→ What to produce:
Who is the author quoted in the post on communication in marriage?

→ Passage provided:
## START

“Men are from Japan, Women are from French”…?

comm

This week in my marriage bible study I learn about communication issue! Very interesting as communication between men and women can be defined as ‘hard hard easy’ (susah susah gampang literally translated from Indonesia lol). Judy Rossi, the author, wrote:

‘Sometimes being in a marriage is like being in a foreign country, because communicating with our husbands requires to be bilingual, to learn their language’

The allegory is very true for me therefore that’s the reason I pick the title of the entry this time. For me French and Japanese are amongst the most sophisticated languages in the world haha.. I love to hear the accent yet they sound very complicated, so I kinda imagine what would happen if a Japanese man talking to a French woman (neither speak English) each in their own native language??!!! Calamity!! hahahha….

I guess that will also happen in marriage if we don’t make effort to understand the way our spouse communicates!

Judy listed several general differences in terms of thought process and tasking (keeping in mind that there are always varying degrees of exception), here I only write some that when I read I straightforwardly said aloud in my heart “that’s so true between me and my husband!” 😉 (male in blue, female in pink color)

  1. Well-developed spatial skills – he acts (makes a good warrior) + Better developed expressive/verbal skills – she talks (makes a good nurturer)
  2. Excludes what’s going on around him until task is completed + Includes all around her in her tasks
  3. “Fixer” – wants to do something about a problem + “Feeler” – wants to talk through a problem
  4. Thinks through feelings, then shares (maybe) + Talks through feelings while thinking
  5. Talks to exchange information: factual, bottom-line talk + Talks for connection, emotional intimacy, relationships; more detail plus feelings

There are lots more others (like women are multitaskers while men singularly focused – we all know this :P). Reading those points above enable me to understand more as (finally) they give vivid explanation of why I and my husband often do or say things differently (I don’t read “Men are from Mars and Women from Venus :P)

## END

→ Dataset entries:
## START

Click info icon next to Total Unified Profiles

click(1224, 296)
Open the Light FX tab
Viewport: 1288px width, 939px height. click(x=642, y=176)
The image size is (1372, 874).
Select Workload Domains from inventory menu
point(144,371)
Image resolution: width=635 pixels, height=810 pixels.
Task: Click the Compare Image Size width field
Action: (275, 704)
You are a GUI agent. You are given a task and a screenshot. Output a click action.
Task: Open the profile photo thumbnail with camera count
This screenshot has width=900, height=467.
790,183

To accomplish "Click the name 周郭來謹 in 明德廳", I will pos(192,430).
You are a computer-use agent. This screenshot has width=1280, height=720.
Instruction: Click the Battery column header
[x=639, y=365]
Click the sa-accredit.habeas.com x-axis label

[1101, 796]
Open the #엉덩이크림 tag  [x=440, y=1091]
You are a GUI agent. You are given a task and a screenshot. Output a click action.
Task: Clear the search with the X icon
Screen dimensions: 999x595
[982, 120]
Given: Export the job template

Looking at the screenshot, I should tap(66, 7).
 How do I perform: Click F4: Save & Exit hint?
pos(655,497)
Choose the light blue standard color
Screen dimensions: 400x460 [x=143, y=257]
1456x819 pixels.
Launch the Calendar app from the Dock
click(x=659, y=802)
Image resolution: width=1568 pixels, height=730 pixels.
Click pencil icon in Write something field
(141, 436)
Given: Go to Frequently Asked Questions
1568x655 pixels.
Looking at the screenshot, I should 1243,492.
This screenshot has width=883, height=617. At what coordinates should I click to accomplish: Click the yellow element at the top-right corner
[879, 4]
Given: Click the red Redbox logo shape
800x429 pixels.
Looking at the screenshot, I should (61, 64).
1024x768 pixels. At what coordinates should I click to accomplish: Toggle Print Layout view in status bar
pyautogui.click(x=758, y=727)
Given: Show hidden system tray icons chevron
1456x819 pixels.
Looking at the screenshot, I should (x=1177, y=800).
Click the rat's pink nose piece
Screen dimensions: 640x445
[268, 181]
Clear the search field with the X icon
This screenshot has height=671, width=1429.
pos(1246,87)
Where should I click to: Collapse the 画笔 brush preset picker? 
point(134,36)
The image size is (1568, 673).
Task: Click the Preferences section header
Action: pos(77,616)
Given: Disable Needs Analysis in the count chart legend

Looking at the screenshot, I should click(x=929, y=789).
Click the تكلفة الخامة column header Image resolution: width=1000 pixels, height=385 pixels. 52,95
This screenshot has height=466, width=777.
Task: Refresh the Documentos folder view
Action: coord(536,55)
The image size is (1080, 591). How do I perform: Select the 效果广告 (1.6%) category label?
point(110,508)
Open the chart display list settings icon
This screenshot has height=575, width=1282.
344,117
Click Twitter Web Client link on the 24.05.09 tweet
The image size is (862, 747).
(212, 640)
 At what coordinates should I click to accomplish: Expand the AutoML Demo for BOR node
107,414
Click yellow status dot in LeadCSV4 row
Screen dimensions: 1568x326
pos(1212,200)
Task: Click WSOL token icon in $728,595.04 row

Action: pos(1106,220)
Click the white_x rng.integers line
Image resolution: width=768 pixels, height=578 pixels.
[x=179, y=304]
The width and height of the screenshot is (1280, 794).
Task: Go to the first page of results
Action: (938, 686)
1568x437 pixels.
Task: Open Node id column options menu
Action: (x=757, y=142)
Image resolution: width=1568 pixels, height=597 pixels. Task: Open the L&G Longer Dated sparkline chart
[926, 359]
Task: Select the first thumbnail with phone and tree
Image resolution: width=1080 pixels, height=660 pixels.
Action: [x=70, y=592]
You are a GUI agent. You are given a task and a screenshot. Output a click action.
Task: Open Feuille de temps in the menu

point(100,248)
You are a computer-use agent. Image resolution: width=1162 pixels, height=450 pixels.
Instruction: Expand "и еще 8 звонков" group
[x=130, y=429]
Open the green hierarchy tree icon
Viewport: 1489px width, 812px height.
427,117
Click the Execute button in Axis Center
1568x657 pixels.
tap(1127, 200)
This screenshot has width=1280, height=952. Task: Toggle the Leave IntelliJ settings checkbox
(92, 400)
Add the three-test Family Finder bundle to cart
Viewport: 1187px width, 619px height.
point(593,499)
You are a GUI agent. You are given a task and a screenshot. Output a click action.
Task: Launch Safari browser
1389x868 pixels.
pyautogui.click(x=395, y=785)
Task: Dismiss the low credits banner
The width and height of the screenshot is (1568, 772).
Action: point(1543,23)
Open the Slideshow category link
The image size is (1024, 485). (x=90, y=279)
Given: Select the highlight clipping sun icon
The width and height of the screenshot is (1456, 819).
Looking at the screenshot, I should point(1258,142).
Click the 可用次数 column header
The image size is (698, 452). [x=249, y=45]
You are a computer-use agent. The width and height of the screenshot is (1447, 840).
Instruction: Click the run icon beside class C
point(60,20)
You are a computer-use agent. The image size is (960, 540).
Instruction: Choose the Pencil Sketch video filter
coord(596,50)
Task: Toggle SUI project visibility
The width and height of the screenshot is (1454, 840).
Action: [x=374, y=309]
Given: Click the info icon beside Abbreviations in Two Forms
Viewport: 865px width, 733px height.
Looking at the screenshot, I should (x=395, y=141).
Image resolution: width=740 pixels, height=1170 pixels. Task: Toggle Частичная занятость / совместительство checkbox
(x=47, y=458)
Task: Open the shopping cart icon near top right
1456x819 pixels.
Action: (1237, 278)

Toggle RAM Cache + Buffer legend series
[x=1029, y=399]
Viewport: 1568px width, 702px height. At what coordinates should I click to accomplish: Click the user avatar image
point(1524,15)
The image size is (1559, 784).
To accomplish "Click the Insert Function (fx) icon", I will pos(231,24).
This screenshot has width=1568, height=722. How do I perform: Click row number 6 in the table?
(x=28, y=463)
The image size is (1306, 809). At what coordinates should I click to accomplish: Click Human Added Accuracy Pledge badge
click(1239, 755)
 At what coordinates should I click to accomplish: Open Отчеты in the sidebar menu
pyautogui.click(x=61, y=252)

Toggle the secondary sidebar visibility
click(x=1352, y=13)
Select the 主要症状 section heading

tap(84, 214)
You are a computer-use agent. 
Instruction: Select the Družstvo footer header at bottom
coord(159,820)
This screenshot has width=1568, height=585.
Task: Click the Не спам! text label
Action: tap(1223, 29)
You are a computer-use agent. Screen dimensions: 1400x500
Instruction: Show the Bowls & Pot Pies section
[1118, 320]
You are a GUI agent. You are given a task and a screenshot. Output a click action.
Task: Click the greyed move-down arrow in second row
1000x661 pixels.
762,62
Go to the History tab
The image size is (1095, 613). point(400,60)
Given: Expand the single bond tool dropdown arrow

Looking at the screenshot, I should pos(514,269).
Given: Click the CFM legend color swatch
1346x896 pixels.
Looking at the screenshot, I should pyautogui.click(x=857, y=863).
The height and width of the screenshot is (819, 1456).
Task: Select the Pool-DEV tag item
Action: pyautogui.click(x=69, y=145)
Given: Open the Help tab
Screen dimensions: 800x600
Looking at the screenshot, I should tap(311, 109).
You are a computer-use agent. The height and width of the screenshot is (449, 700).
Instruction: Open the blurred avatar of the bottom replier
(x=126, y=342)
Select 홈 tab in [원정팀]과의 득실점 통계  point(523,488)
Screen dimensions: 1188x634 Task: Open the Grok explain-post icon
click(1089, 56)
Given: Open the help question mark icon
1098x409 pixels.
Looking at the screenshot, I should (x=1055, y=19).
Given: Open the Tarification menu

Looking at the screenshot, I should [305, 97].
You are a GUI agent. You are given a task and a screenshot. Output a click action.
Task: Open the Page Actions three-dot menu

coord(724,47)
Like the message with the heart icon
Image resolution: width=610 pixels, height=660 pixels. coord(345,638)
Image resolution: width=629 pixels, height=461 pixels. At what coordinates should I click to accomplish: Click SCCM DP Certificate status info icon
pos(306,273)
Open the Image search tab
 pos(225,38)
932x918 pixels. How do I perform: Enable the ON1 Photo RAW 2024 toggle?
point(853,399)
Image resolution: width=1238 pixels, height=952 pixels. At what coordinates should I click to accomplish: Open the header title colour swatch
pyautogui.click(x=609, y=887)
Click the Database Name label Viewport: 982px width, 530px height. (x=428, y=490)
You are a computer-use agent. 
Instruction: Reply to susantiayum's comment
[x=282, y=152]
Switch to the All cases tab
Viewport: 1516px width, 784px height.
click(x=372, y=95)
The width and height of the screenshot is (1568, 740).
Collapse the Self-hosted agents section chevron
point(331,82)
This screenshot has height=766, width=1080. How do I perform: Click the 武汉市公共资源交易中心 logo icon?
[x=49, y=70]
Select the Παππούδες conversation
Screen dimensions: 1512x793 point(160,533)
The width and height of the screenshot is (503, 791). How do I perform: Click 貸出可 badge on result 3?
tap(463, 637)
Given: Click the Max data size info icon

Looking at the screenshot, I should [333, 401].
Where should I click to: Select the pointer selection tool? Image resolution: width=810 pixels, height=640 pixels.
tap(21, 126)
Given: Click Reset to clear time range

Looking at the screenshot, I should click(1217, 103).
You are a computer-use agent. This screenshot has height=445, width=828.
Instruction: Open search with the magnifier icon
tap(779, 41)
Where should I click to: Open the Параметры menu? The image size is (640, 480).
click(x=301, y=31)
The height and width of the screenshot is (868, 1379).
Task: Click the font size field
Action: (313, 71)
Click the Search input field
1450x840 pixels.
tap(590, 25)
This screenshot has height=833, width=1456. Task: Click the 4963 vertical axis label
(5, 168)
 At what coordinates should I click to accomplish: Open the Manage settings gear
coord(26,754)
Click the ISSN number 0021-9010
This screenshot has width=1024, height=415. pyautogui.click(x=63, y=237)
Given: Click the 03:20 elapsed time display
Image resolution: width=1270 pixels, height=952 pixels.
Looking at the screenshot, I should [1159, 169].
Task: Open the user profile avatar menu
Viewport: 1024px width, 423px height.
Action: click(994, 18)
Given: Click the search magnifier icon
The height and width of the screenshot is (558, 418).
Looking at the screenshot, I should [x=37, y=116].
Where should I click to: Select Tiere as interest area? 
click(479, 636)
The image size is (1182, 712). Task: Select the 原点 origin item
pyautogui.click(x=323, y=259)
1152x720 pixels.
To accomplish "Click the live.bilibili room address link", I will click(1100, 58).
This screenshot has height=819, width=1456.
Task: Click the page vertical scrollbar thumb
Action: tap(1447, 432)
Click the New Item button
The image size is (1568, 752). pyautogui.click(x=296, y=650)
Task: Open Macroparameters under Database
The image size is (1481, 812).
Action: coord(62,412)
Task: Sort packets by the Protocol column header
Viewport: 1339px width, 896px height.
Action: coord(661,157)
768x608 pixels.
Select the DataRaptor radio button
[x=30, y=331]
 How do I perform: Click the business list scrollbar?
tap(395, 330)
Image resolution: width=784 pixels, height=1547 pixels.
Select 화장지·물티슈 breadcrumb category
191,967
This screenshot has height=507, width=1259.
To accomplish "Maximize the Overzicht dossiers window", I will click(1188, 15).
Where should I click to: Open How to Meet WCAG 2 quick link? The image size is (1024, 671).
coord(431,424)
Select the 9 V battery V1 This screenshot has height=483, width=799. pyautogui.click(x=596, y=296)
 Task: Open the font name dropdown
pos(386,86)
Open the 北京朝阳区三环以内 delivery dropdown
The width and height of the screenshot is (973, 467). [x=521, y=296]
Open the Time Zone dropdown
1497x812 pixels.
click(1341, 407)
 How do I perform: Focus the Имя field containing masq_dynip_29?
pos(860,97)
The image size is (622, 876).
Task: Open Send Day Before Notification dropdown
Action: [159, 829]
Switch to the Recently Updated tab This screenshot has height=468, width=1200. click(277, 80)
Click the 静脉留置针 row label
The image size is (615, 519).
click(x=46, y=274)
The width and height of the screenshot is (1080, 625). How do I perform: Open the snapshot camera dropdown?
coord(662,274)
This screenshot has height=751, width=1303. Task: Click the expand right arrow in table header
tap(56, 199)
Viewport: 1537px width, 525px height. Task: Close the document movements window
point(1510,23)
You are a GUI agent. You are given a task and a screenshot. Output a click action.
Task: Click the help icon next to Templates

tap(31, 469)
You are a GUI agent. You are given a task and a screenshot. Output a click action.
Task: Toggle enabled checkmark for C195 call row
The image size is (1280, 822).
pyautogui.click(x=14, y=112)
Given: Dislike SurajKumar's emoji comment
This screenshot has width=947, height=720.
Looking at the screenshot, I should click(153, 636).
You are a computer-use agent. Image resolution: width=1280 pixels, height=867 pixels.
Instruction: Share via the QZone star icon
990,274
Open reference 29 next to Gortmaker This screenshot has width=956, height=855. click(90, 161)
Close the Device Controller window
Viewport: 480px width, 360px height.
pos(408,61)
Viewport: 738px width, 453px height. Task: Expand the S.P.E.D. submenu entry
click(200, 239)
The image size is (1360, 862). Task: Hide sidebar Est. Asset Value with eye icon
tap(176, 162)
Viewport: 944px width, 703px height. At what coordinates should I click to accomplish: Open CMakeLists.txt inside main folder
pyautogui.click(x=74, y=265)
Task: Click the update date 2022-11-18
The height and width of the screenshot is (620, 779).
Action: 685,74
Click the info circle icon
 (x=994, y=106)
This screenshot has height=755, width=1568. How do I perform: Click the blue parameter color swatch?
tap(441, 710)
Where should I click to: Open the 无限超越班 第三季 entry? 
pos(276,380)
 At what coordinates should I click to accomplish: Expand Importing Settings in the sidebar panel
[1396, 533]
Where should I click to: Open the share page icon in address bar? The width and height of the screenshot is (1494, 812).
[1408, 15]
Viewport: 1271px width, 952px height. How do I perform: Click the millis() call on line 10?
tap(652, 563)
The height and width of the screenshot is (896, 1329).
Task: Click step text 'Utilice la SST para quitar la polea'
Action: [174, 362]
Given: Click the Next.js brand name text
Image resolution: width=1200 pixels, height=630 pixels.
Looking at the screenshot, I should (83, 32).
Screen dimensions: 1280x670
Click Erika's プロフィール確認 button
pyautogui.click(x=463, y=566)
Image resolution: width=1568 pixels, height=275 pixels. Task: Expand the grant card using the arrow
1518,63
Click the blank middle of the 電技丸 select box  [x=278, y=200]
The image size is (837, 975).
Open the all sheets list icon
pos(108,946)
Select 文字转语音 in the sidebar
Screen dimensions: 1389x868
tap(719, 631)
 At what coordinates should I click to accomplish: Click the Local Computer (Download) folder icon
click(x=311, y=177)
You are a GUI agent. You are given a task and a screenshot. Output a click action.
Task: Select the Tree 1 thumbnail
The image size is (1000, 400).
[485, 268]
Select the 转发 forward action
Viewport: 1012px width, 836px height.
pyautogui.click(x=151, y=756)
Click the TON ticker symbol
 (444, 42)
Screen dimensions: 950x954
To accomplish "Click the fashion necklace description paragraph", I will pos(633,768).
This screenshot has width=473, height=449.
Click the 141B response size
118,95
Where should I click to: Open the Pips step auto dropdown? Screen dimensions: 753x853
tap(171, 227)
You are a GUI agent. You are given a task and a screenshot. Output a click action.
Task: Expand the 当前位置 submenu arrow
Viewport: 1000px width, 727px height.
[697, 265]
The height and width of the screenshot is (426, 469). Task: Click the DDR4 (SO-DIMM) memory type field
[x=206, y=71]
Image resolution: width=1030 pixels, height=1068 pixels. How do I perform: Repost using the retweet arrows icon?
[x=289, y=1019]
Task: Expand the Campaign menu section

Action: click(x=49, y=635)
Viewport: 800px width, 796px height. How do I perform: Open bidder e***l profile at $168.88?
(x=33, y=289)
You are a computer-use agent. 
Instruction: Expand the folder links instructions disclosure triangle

## END

→ Exercise solution:
Judy Rossi